Asy-Syaikh Hamud bin Abdullah at-Tuwaijiri rahimahullah berkata dalam kitabnya, al-Qaulul Baligh fit Tahdzir min Jama’ah at-Tabligh (hlm. 11—12),

“Kitab terpenting bagi orang yang menjadi tablighi adalah kitab Tablighi Nishab (Fadha`il al-A’mal), yang ditulis salah seorang pemimpin mereka, Muhammad Zakaria al-Kandahlawi. Mereka memiliki perhatian yang demikian besar terhadap kitab ini. Mereka mengagungkannya sebagaimana Ahlus Sunnah mengagungkan kitab Shahih (al-Bukhari dan Muslim), dan kitab-kitab hadits lainnya. Para tablighiyin telah menjadikan kitab kecil ini sebagai sandaran dan referensi, baik bagi orang India maupun bangsa ajam (non-Arab) lainnya yang mengikuti ajaran mereka.

Dalam kitab ini termuat berbagai kesyirikan, bid’ah, khurafat, dan banyak sekali hadits palsu serta lemah. Jadi, hakikatnya, ini adalah kitab yang jahat, sesat, dan fitnah. Kaum tablighiyin telah menjadikannya sebagai referensi untuk menyebarkan bid’ah dan kesesatannya, melariskan serta menghiasinya di hadapan kaum muslimin yang awam, sehingga mereka lebih sesat jalannya dari hewan ternak.”[1]

 

Adapun secara rinci, maka pembahasan kami bagi menjadi beberapa subbahasan sebagai berikut.

Pertama: Al-Kandahlawi dan Takhrij Haditsnya

Sebagaimana yang telah kita sebutkan, kitab ini memuat banyak hadits lemah, mungkar, palsu, bahkan tidak ada asalnya. Terkadang sebagian riwayat tersebut diketahui penulisnya.

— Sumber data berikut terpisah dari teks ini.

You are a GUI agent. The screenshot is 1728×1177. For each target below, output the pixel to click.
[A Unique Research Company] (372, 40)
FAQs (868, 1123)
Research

Namun, sangat disayangkan, takhrij hadits itu tidak diterjemahkan ke dalam bahasanya. Kitab ini ditulis dalam bahasa Urdu (salah satu bahasa resmi di Asia Selatan, -red.), kemudian dibaca mayoritas kaum muslimin yang tidak mengerti bahasa Arab. Mereka pun menganggap baik kitab ini dan menyangka bahwa semuanya boleh dijadikan sebagai hujah. Selanjutnya mereka membaca lalu menjadikannya sebagai keyakinan. Akhirnya, terjerumuslah mereka dalam penyimpangan dan kesesatan.

Demikian pula ketika kitab ini diterjemahkan ke dalam bahasa Indonesia dan Malaysia, tidak diterjemahkan takhrij haditsnya. Ini menyebabkan para tablighi dan simpatisannya membaca kitab tersebut tanpa membedakan antara hadits-hadits yang bisa diterima dan yang tertolak. Berikut ini akan kami sebutkan beberapa contoh tentang apa yang kami sebutkan.

  1. Disebutkan dalam kitab Fadha`il al-A’mal, “Bab Fadhilah adz-Dzikr”[2] hadits dari ‘Umar bin al-Khaththab radhiyallahu ‘anhu berkata, Rasulullah shallallahu ‘alaihi wasallam bersabda,

لَمَّا أَذْنَبَ آدَمُ الذَّنْبَ الَّذِي أَذْنَبَهُ، رَفَعَ رَأْسَهُ إِلَى السَّمَاءِ فَقَالَ: أَسْأَلُكَ بِحَقِّ مُحَمَّدٍ. فَقَالَ: تَبَارَكَ اسْمُكَ لَمَّا خَلَقْتَنِي رَفَعْتُ رَأْسِي إِلَى عَرْشِكَ فَإِذَا فِيْهِ مَكْتُوبٌ: لاَ إِلَهَ إِلاَّ اللهُ مُحَمَّدٌ رَسُولُ اللهِ، فَعَلِمْتُ أَنَّهُ لَيْسَ أَحَدٌ أَعْظَمَ عِنْدَكَ قَدْرًا عَمَّنْ جَعَلْتَ اسْمَهُ مَعَ اسْمِكَ. فَأَوْحَى اللهُ إِلَيْهِ: يَا آدَمُ إِنَّهُ آخِرُ النَّبِيِّيْنَ مِنْ ذُرِّيَّتِكَ وَلَوْ لاَ هُوَ مَا خَلَقْتُكَ [3]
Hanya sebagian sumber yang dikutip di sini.